Dynamic weather is a treat to witness, our hometown of Melbourne for example is a perfect place to explore the dark clouds that creep over Albert Park mid-race and experience your radio teammate querying whether you felt it might be an idea to come in for Intermediates or Wets to combat the rain that may or may not come. The weather strategy is very important, extremely immersive, and difficult to pull off when you are simply battling to keep the machine on the road, let alone let the pit-crew know that you might pop in for a quick change of tyres.
This expanded career mode is very enjoyable, and the racing equally so. In fact, be successful in one season winning the driver’s championship and you will get to paste the coveted number “1” to the side of your car for the following season.
Out on the race track proper, the modern F1 cars buzz around using a digital simulation that is marginally improved over the already good one in F1 2016. These cars are fun to drive (you can still tweak the “assists” to find the best model for your gaming skill level) with a more stable driving model based on the wider paws of the 2017 F1 rules.
The AI of CPU-driven cars can also be tweaked to a desired challenge level, and Codemasters have many years of AI development under their belt. This means you will get aggressive, yet aware and competent adversaries to go up against. Thankfully they will also have bad luck at times and make the occasional mistake, though representing some of the best drivers in the world, watching a rival spin off the track is rare.

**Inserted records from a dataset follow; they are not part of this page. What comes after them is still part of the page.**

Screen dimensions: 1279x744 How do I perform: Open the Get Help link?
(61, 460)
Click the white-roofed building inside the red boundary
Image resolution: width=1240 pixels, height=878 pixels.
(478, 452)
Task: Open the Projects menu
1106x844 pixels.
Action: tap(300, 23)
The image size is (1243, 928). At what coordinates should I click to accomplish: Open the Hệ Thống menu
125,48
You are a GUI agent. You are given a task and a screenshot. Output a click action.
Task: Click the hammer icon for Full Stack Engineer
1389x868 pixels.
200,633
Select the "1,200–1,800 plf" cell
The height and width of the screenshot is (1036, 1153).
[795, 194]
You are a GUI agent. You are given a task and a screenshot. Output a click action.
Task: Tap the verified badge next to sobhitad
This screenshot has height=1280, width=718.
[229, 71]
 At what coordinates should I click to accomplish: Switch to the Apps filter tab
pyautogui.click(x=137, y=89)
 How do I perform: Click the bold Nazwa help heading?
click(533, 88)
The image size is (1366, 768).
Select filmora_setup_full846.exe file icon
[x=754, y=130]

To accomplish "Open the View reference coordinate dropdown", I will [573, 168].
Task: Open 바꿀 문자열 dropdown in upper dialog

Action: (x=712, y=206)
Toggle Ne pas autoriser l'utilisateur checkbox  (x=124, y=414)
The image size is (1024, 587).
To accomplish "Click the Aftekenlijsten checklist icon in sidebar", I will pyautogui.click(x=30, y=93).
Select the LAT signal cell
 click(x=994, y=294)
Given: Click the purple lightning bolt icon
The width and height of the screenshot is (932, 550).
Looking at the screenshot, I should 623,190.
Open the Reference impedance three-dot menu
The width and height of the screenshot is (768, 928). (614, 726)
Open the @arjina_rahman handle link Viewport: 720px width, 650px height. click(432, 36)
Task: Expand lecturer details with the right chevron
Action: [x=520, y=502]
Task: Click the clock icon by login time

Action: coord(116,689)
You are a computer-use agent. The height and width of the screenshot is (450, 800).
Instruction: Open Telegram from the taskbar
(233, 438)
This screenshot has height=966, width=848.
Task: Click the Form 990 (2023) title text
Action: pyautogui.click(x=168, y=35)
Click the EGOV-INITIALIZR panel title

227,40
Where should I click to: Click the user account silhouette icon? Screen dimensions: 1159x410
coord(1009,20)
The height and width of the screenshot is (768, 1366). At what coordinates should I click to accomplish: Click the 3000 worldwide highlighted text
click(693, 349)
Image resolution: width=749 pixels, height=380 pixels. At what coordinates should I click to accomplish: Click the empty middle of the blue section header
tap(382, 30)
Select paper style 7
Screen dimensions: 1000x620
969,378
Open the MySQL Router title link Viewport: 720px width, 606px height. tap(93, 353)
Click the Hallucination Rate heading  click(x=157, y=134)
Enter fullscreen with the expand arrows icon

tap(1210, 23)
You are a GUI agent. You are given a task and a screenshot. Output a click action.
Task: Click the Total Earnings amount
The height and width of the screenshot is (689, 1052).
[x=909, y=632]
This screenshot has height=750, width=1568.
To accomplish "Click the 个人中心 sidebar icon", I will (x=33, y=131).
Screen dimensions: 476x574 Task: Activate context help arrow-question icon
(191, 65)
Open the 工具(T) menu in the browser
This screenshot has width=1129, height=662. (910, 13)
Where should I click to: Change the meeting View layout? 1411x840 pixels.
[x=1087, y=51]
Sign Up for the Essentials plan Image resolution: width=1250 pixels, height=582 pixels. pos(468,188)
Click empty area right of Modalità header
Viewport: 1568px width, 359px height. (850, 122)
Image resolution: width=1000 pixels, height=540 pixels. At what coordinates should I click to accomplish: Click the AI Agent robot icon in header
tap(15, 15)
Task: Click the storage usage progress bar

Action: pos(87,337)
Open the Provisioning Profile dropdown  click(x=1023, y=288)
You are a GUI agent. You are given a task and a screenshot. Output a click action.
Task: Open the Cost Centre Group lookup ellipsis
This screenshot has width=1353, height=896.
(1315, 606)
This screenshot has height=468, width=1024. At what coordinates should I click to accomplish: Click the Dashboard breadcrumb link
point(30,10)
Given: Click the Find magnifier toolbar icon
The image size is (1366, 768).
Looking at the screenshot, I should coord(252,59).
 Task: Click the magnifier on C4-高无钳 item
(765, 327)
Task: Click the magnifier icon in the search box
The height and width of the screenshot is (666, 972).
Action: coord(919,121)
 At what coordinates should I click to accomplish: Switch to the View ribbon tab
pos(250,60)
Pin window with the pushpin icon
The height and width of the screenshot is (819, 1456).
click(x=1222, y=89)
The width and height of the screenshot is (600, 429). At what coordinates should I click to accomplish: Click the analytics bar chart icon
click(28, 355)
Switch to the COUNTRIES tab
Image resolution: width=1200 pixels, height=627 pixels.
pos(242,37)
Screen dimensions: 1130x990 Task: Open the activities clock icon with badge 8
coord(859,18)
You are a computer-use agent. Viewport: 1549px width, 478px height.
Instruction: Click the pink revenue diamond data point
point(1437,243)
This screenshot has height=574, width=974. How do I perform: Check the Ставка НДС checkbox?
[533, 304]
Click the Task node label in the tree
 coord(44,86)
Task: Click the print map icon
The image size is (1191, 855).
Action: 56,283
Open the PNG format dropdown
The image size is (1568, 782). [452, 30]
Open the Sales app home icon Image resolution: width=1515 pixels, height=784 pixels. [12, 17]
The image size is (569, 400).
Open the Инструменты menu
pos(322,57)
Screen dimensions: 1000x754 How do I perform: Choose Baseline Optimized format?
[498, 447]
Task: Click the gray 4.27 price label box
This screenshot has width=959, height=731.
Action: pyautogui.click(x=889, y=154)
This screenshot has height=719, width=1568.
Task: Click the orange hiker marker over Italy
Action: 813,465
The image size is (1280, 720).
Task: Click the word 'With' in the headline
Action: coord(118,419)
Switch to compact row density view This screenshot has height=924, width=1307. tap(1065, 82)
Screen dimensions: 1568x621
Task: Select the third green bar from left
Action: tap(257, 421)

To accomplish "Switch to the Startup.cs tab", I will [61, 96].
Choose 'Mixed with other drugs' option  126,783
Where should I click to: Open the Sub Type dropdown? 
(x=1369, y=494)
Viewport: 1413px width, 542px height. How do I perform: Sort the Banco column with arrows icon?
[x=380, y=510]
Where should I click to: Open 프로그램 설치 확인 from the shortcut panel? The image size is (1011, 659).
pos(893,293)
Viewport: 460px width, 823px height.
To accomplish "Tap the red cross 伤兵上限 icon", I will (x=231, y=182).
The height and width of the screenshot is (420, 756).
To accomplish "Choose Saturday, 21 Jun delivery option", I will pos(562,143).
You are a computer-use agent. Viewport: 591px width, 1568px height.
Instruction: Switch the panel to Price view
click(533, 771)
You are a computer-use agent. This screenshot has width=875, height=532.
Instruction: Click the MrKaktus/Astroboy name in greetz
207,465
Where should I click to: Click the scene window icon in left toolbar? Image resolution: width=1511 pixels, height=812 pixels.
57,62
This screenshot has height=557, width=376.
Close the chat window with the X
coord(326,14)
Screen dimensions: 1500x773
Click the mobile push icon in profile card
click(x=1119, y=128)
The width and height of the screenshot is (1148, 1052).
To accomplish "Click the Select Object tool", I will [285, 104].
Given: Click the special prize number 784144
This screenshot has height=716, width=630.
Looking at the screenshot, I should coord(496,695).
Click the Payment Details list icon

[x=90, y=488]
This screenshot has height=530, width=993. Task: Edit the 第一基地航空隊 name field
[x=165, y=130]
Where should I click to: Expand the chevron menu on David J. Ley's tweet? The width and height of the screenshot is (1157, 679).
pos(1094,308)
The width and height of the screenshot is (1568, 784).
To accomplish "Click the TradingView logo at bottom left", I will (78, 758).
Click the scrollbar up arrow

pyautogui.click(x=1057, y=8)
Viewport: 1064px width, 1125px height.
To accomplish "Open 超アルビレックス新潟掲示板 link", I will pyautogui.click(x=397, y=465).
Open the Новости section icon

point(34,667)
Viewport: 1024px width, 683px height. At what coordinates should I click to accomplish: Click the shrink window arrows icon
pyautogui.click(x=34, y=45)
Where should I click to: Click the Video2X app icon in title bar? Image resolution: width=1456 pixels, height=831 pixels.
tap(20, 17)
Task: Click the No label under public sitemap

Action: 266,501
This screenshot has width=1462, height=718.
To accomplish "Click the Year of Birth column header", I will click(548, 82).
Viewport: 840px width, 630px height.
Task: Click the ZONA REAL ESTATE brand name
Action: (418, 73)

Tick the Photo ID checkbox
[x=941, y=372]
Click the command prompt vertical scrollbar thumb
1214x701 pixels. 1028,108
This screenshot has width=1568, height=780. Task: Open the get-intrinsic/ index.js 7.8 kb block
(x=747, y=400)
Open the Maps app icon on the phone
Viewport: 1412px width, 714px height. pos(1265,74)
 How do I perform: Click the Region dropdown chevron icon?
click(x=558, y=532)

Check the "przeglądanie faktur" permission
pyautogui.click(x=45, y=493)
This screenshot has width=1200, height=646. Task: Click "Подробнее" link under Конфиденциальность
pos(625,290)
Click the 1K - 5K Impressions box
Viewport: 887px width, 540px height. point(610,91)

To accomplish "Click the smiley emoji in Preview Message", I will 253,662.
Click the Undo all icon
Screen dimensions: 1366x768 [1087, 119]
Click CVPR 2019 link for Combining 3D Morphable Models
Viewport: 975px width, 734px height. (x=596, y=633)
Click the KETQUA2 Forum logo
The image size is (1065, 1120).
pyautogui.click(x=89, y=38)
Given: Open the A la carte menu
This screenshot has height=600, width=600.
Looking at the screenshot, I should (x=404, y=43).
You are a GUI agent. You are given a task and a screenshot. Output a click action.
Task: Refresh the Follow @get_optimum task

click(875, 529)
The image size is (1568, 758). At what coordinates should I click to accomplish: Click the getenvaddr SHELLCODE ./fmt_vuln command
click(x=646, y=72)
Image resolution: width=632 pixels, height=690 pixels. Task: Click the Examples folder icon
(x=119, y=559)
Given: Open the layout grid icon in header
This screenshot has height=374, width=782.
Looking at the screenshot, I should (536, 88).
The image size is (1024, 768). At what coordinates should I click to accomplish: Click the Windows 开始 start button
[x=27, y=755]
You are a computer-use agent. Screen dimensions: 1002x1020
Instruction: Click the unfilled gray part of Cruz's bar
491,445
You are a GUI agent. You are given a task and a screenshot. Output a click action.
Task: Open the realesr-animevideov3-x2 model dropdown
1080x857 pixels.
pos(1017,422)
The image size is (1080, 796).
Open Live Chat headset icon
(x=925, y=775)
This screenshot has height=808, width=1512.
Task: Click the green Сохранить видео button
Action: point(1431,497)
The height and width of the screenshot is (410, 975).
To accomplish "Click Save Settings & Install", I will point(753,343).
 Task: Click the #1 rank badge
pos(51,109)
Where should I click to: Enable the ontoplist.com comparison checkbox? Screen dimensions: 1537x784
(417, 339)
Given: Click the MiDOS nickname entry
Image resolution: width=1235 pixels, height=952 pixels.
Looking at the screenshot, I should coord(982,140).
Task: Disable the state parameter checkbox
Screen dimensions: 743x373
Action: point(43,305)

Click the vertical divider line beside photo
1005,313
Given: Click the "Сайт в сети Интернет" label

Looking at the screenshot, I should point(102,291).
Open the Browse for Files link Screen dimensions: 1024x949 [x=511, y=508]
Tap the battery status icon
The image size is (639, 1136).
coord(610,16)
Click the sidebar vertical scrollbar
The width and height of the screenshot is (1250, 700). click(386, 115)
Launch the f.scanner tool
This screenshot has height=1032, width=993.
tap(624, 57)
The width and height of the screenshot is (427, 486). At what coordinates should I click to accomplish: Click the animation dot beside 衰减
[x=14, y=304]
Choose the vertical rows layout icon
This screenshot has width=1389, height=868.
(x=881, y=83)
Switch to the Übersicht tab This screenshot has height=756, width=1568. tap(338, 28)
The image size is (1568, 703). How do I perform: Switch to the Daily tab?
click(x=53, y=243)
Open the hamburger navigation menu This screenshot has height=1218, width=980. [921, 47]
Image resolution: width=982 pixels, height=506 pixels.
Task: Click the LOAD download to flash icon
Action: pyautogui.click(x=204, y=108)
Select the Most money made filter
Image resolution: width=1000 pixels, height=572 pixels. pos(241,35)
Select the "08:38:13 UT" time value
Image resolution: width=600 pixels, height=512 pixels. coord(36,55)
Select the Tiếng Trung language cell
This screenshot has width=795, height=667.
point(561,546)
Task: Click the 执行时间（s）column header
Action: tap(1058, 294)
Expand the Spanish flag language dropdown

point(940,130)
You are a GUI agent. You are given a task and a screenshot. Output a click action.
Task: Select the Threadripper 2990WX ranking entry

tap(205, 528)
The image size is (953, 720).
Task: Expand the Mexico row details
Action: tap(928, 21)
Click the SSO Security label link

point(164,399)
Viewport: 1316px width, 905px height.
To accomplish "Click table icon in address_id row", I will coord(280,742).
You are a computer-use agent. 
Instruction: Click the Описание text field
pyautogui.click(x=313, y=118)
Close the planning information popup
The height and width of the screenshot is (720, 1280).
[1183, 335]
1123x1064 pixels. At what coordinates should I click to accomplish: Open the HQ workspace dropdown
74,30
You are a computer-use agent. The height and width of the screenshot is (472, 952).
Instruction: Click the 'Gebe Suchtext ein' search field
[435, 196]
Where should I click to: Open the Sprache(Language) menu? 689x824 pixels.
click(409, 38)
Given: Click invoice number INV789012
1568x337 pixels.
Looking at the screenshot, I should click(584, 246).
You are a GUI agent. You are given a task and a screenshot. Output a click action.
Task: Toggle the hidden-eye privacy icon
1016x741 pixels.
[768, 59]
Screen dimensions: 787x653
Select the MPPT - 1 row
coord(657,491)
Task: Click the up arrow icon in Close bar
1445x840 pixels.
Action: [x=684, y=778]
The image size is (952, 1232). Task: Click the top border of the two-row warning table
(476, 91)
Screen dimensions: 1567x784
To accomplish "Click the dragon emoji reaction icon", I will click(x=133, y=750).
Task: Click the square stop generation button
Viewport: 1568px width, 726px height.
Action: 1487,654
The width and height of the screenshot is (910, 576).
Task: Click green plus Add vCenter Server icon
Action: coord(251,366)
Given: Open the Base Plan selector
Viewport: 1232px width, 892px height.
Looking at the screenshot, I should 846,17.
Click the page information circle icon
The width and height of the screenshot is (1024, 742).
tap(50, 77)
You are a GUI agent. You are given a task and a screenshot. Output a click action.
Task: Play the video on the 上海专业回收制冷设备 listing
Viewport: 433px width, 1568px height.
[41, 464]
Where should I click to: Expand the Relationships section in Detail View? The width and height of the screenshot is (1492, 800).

Whilst you should really not try to test this out, collisions remain unrealistic, in our opinion, as it was in F1 2016. It is not really an issue however, as even some of the minor collisions are enough to take out your car, as it should be. This game does have the option of a rewind facility to correct those annoying mistakes if you so wish.
F1 2017 is a great game for experienced or new racers alike. The new Championships mode allow the experience of unique race events with differing rules which expands on the content greatly allowing a significant amount of customisation and replayability in this release.
There are also alternative track layouts to explore and a significant number of classic cars (which can be imported into multiplayer events) to drive and compare across those last three decades of the modern F1 history.
In our opinion F1 2017 is the best game of its kind in the last few years. There is content galore, with options that can be played with, or ignored and left to team management if you wish. This means you can go as deep or shallow as you like and have fun on your own terms. Developing rivalries, fiddling with pit-strategies and planning R&D spend actually add a significant amount to just going fast on race day, this is an enjoyable, accessible iteration of the F1 virtual arena.